We are running a 6-node Elasticsearch cluster with a single (not really single, but the only one that is actively used) index which is 3.5TB in size (51 shards, 25 primary).
We have a NFS share mounted on all nodes and registered as a snapshot repository.
We triggered a snapshot (the first one), but the query performance degraded extremely during the snapshot so we canceled the snapshot.
My guess is that this is expected, but what can we do to avoid or at least reduce this search performance drop?

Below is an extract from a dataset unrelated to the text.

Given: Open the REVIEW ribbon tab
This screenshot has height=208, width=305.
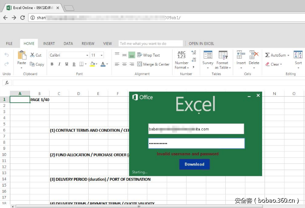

The snapshot process should be throttled enough in order to not affect querying that much. Unless the throttling settings were change or the number of snapshot threads was changed in the thread pool settings, there shouldn't be a visible impact. We also need to consider, that even with throttling snapshot definitely adds some disk I/O, network and a little bit of memory load so if any nodes in the cluster were already very high in resource utilization, it is possible for a snapshot to be the last drop that triggers overload. I saw it a few times with S3 repo, that used to use memory for buffering, but it's not common for shared file system. So, I am a bit puzzled here. @tlrx any other thoughts?
@Christian_Dahlqvist, the IO wait on the nodes look reasonable during the snapshot - most of the time below 20% (with some peaks, but below 70%).
@Igor_Motov, that's what I expected, thanks for the clarification. The cluster was far from its limits at the time of the snapshot, so not sure why this happened.
Anyway, a snapshot is in progress right now and the performance looks normal.